··· Text
Press Release - The Geneva Forum’s Bet — Making International Geneva Legible for Impact Finance

Press Release - Monday, October 13, 2025

As the United Nations system undergoes a crisis of purpose and impact finance searches for trustworthy projects, a Geneva-based organization has been forging a unique path for over twenty years: reconciling economics and cooperation.

The Geneva Forum is betting on transforming ideas into viable, legible, and fundable projects.

Amidst a crisis of multilateralism and the boom in sustainable finance, the Forum bridges the needs of the UN system with the logic of patient capital. Since 2001, it has been exploring an uncharted frontier: where international cooperation meets responsible finance.

A World Out of Sync: When the UN Speaks of Impact and Finance Seeks Meaning

At a time when the Sustainable Development Goals (SDGs) seem to be drifting further away, a startling paradox strikes both observers and stakeholders: humanitarian and climate needs have never been greater, and impact capital has never been more abundant.
Yet, these two worlds — International Geneva and impact finance — still largely ignore each other.

The White Paper on Agile Finance and Impact, published by the Geneva Foundation for the Future, clearly documents this disconnect: the majority of sustainable investment flows — estimated at over $3 trillion — bypass UN channels.
The causes? A structural illegibility of international projects to the financial world, and a cultural divide between idea bearers and investors.

In the corridors of the Palais des Nations, diplomats and experts share the same observation: multilateralism is running out of steam, while impact finance is booming.
The figures speak volumes: over $1.5 trillion in assets managed by impact funds, yet only a tiny fraction reaches international organizations’ projects.

Between these two worlds, the Geneva Forum is building a bridge — a carefully designed engineering process developed over more than twenty years, enabling cooperation and innovation projects from International Geneva to become legible and fundable.

A Human Economy Laboratory: A Convergence Mechanism Ahead of Its Time

Founded in 2001 by Mr. Thomas EGLI, founder of the NGO Objectif Sciences International (OSI), which holds special consultative status with ECOSOC of the UN, the Geneva Forum has established itself as a true laboratory for transdisciplinary project engineering.

Its mission: to help researchers, NGOs, businesses, public authorities, and international agencies transform ideas into viable projects — capable of both delivering measurable impact and finding their sustainable business model.

From the beginning, Thomas Egli sought to bring together scientists, institutions, and economic actors to collectively learn how to design projects that merge conviction and profitability, innovation and sustainability, science and finance.

An article published in 2003 in the daily La Tribune de Genève already set the tone:
“Between Davos and Porto Alegre, responsible entrepreneurs want to make profits while reinventing a human economy.”

Two decades later, this philosophy remains at the heart of the Forum: to build bridges between worlds that can, together, reinvent the economy of the common good.

The Art of Turning an Idea into Impact

“Every innovation is a conversation,” explains Thomas Egli.
“In the UN system, ideas are abundant, but they often die in the gap between vision and funding. Our role is to build the bridge.”

Led by Objectif Sciences International (OSI), an organization with special consultative status with ECOSOC of the UN, the Geneva Forum enjoys rare institutional legitimacy.
Its founder, Thomas Egli, regularly participates in intergovernmental conferences in New York, Nairobi, and Nice.
This proximity to the UN system has given him an insider’s view of a shared reality: ideas and innovations abound, but scaling up remains blocked by a lack of engineering, governance, and financial clarity.
······
▸ About this exercise
Continue the Geneva Forum press release above, picking up right after its final paragraph and keeping its tone and style.
··· Recorded data
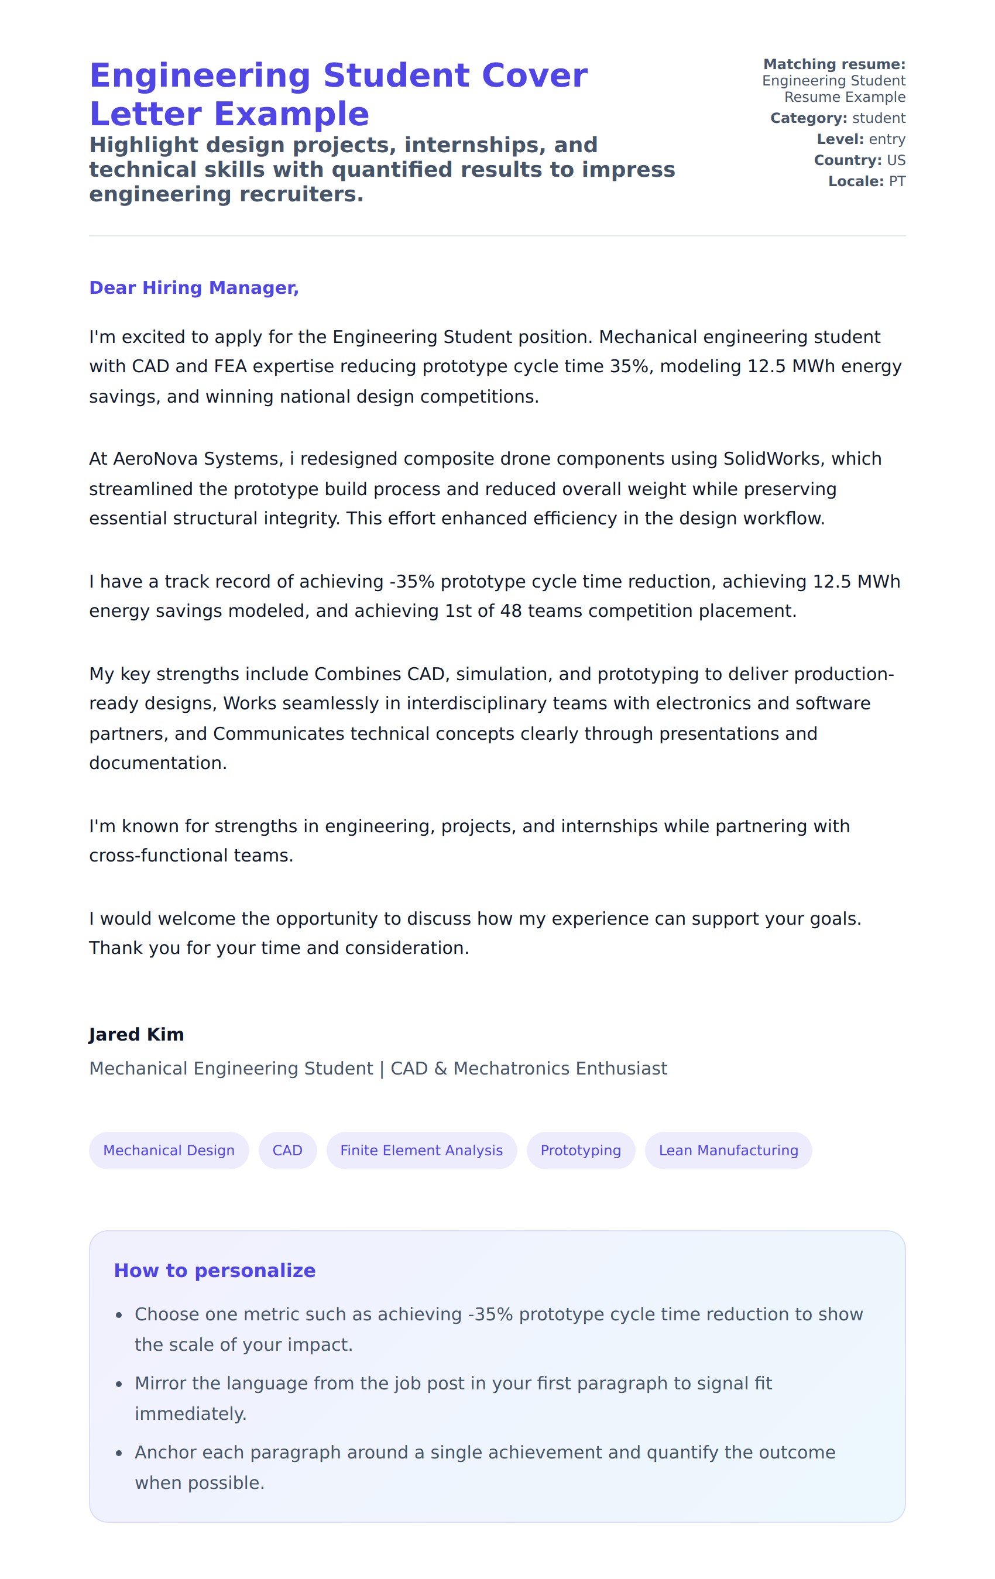Image resolution: width=995 pixels, height=1579 pixels.
Task: Select the CAD skill tag
Action: pyautogui.click(x=287, y=1150)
······
▸ Final answer
To address this, the Geneva Forum deploys a three-act methodology:

  • Before the Forum: guidance, selection, and coaching of project leaders to make them “impact-ready” (logical framework, business model, impact indicators).
  • During the Forum: interactive conferences, collaborative workshops, project pitches, and confidential spaces for meetings between NGOs, companies, donors, and investors.
    • Highlight: the Blended Finance Party, where capital meets conviction.
  • After the Forum: mentoring, technical support, individualized follow-up, and continental roadshows to bring projects to maturity and connect them to impact finance.

This “before–during–after” model transforms ideas into structured, measurable, and fundable projects — a complete process that enables the journey from vision to reality, making innovation legible and investable.

December 2025: A Crucial Moment for the Revival of International Geneva

The 2025 edition of the Geneva Forum is shaping up to be a pivotal moment in the history of multilateralism and impact finance.

It will focus on an ambitious theme:
Making International Geneva and the UN system legible for impact finance.

Over the course of a week, more than a hundred actors from the multilateral system, businesses, NGOs, local governments, and investment funds will gather in Geneva to explore a new engineering of truly cross-sectoral and boundary-breaking projects.

The 2025 Forum aims to prove that it is possible to reconcile social innovation with economic attractiveness, by creating concrete bridges between international cooperation and responsible finance.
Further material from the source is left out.